La route du coton

Publié le par Sylvie

Boukhara - Samarcande ... 15/10/08 - 17/10/08 


A peine a-t-on quitté Boukhara que les douleurs aux genoux de Sylvie reviennent. Une pointe lancinante. Et on a 280 km devant nous. Ben avance le pédalier de quelques mm et la pointe disparaît. Ce sont les tendons qui encaissent mais comme la route est plate, ça ira.

Le paysage est monotone et ennuyeux: des champs de coton succèdent aux villages, pas un endroit qui n´ait été touché par l´homme. Pour nous c´est assez fatiguant. Les gens crient, sifflent, nous hèlent du bord de la route ou des champs. Les filles pouffent de rire derrière leur main et les hommes éclatent d´un gros rire gras. Au moins on fait des heureux. Dès qu´on s´arrête dans un endroit qu´on pense tranquille, on se retrouve entouré d´enfants et d´hommes qui nous parlent en ouzbèke. On fait nos étirements sous les regards curieux. Pour les pauses pipi, c´est plus dur!

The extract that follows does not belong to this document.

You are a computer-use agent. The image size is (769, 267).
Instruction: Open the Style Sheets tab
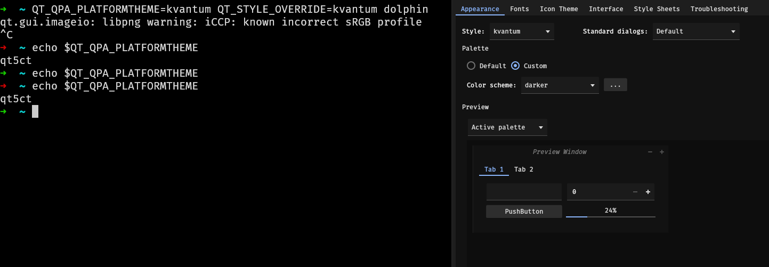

La route, censée être une autoroute, est une sorte de 4 voies avec une glissière en béton au milieu. Pas de sorties à proprement parler mais des ouvertures tous les 3 ou 4 km. Résultat, voitures, vélos et carrioles à ânes roulent à contre-sens pour rejoindre la sortie la plus proche! L´état de la route varie. Parfois un tronçon tout lisse fait chanter nos roues. Mais le plus souvent, nos vélos sautent sur les bosses, les trous, les graviers. On perd de 3 à 4 km/h avec les changements de surface, c´est frustrant! Le pire sont les plaques de béton, autrefois prévues pour que les avions puissent atterrir en cas de guerre. Il y a bien longtemps, il y avait des joints ... Maintenant, la roue avant bute dans une rainure tous les 3 m. Heureusement, on a une suspension sur la fourche avant mais quelle énergie gaspillée...

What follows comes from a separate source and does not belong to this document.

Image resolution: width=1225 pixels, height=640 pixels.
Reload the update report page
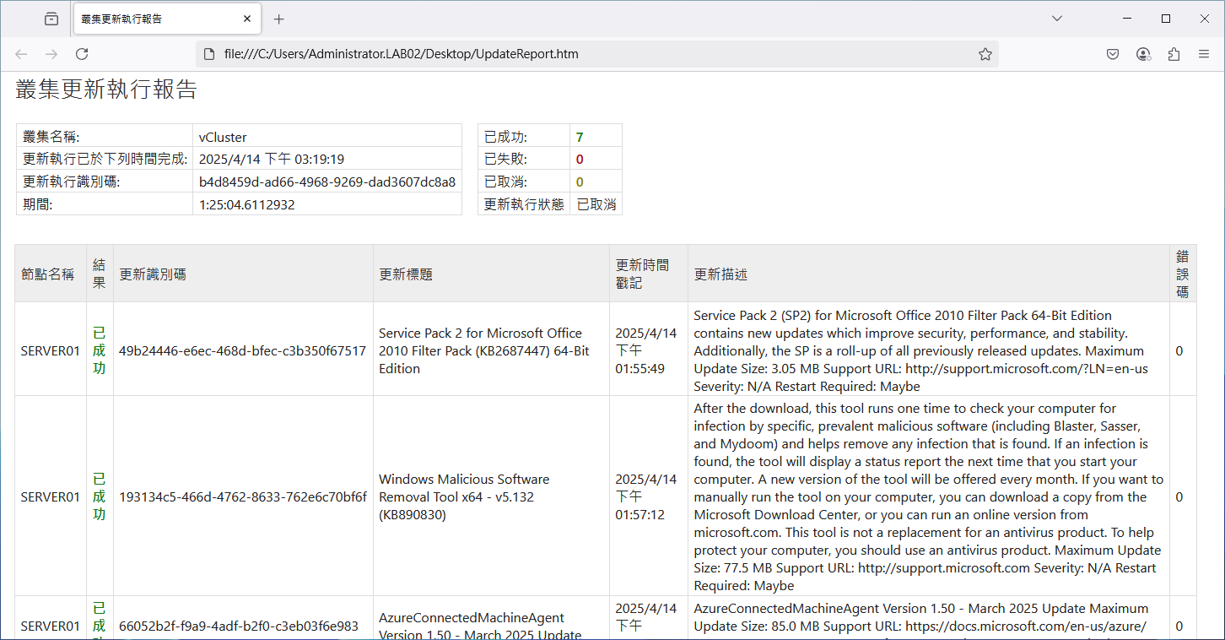pos(82,54)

Quelques rayons de soleil émaillent quand même notre route. Lors d´une pause, on s´arrête à une centaine de mètres d´une maison en construction. Flûte, nous sommes repérés. Les hommes agitent les bras, crient "tchai, tchai!". Noooon, on veut avancer et on veut être seuls!! Mais un des hommes saute du mur et accourt vers nous avec une théière et un bol! Touchés, on répond à ses questions " D´où venez-vous, où allez-vous, combien de km ...". Voilà qui fera un sujet de conversation pour la journée à ces travailleurs. Un peu plus loin, c´est un petit âne qui s´effraye. Il rue des quatre fers et voilà ses deux cavaliers par terre! Celui qui était en croupe est mort de rire, étalé par terre. Le conducteur jure comme un charretier, il s´est peut-être fait mal? Mais il est bientôt gagné par l´hilarité de son compagnon. Parfois des enfants s´amusent à nous suivre jusqu´à la sortie du village. A cheval sur le cadre de vélos trop grands pour eux, ils tiennent bien la cadence. A 22 km/h, ils sont toujours à côté de nous!

Le midi, on déjeune dans les chaïkannas, petits restos qui jalonnent la route. Au menu, soupe de légumes avec un peu de viande et beaucoup de bouts de gras (on devient experts à distinguer entre gras et pommes de terre!) et chachliks, brochettes de viande et gras (on n´y coupe pas!). Les prix ont diminué de moitié par rapport à Boukhara. Et quand on se présente pour payer, deux fois de suite, l´addition est inférieure aux prix annoncés. On tend le compte juste mais on nous rend des billets, c´est le monde à l´envers!

On se fait moins de souci qu´au début pour trouver où dormir. Pourtant, le paysage ne s´y prête pas du tout.  Les seuls endroits non habités sont trop découverts pour qu´on puisse planter la tente discrètement. Le premier soir, on dort dans un motel pour camionneurs, coincé entre des batteries de poulets et un aéroport militaire. Mais, à 7 euros la chambre, on ne se plaint pas.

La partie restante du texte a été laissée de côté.